I’ve just been reading about how saving power can cause more problems for your data center. It’s not saving power that’s the problem, it’s making boneheaded infrastructure choices.

First, let’s talk about the data center power saving techniques mentioned here. Many modern servers come equipped with the capability to reduce CPU clock speeds or shut down CPU cores when demand is low, server fans can reduce speed, hard drives can spin down, all reducing the demand for power.

Now, the article claims that increased load from increased demand on the energy saving servers can overload breakers and temperature hotspots. That’s true but only if you under design the facility infrastructure based on minimum loads.

Under designing power and cooling capacity is most always a bad gamble. If you design your power assuming you’ll only ever have 50% of the servers running at full power consumption, don’t look shocked when that suddenly spikes to 75% and the overloaded infrastructure dumps it all in a heap. If there’s only a 5% chance of this happening, are the cost savings worth the consequences? How about 4%? 3%? It’s a dangerous game and it’s not a question of if, it’s a question of when it’s going to bite you.

I can’t imagine anyone trying to design the capacity of their power or cooling infrastructure based on assumptions about what the dynamic power saving features of the servers is doing. Any significant saving in infrastructure from this is going to make the data center highly vulnerable to spike overloads, with the ensuing chaos.

This is a perfect storm scenario for cascading failures (I’ve written about these before). One failure triggers another and another until everything ends up down hard.

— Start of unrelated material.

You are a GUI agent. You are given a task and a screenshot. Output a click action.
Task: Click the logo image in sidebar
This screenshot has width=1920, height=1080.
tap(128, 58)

The only safe way to equip power and cooling capacity is based on maximum load (with some elbow room for safety and expansion). You’re still getting the power saving benefits of the servers and you don’t have to worry about whether some unexpected spike in demand is going to come along and cause you to fail catastrophically.

Don’t roll the dice with your data center power and cooling capacity, it’s a bad bet every time.